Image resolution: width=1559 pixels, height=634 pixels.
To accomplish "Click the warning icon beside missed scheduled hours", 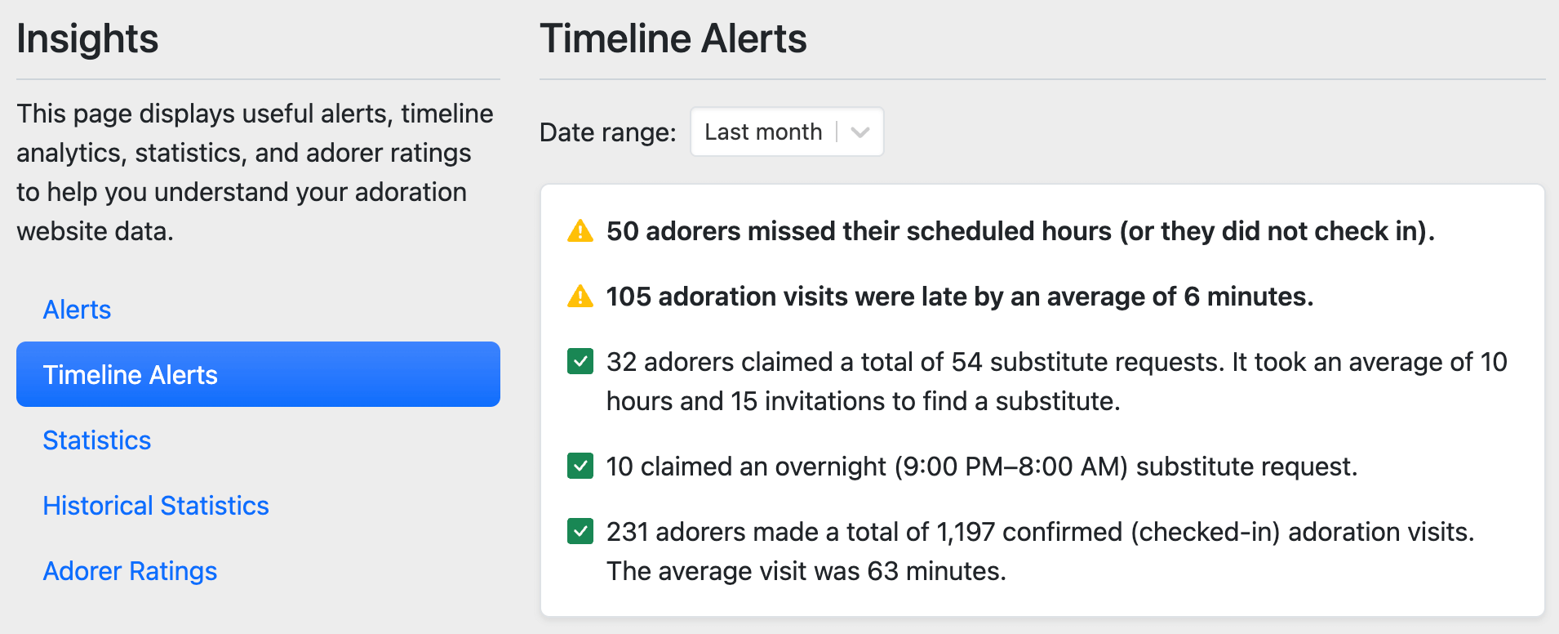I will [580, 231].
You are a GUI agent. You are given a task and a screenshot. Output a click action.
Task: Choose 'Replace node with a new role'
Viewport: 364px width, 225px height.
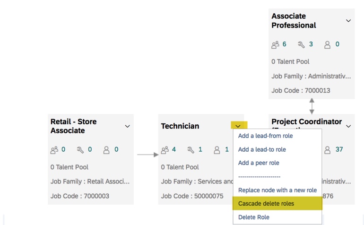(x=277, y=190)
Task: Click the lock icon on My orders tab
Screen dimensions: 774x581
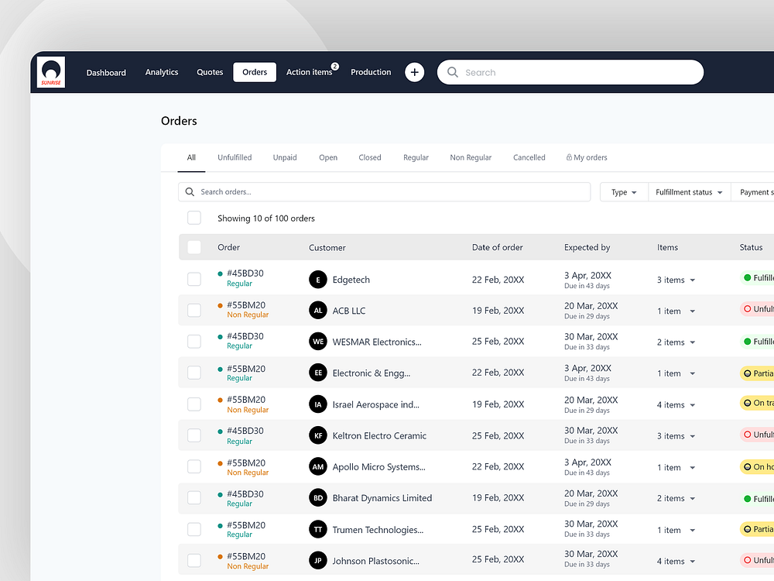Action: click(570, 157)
......
**Exercise prompt:**
Beginning with the line that contains "Viewport: 364px width, 225px height.", write out the remaining lines of the listing above through the last, exactly and only those, without pictures.

**Problem solution:**
Viewport: 364px width, 225px height.
(x=277, y=190)
Task: Click the lock icon on My orders tab
Screen dimensions: 774x581
Action: click(570, 157)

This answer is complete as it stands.